3. Confirm the client's interest early on
Even though all the signs may point to your new client being fully involved in your project
and clearly interested in your working on the project, seek proof. Here's a relatively subtle
and painless way to do it. Typically, you prepare a proposal divided into phases describing
how you plan to execute the assignment. You assign an estimated timetable and cost to each
phase, and you stipulate that you will invoice the client at the conclusion of each phase.
Finally, (and here's the "proof"), you stipulate that approval of the proposal will be signified
by a prepayment of $___. The amount will be some portion of your estimate for the first phase.

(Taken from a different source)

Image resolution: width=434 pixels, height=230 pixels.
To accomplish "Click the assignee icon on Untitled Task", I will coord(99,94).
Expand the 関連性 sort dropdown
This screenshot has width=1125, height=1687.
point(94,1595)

When the check is issued, you'll know the assignment is real. You'll get the client's full
attention when he or she has "skin in the game."
4. Specify deliverables in each phase
Give specifics so the client has clear expectations regarding what he or she will receive.
For example: 3-5 concepts, concepts of principal display panel or a full package, options to
include differences in fonts, colors, images and general layout, deliverables will be PDFs
and full color printouts.
5. Clarify that the client, not the designer is legally responsible
Clarify that your client is legally responsible for the final package or label. You should
include this type of text in your proposal:
Design Protection and Rights: "All designs and any related development work created as
part of an assignment are done so by Acme Design to serve the client and are not intended to
infringe upon the rights of others. The complexity of these rights is such that Acme Design
cannot warrant that its clients will be immune from claims of others. It is the responsibility
of the client to consult legal counsel regarding all creative designs, package text, brand
names and trademarks, and file for registration or copyrights as appropriate."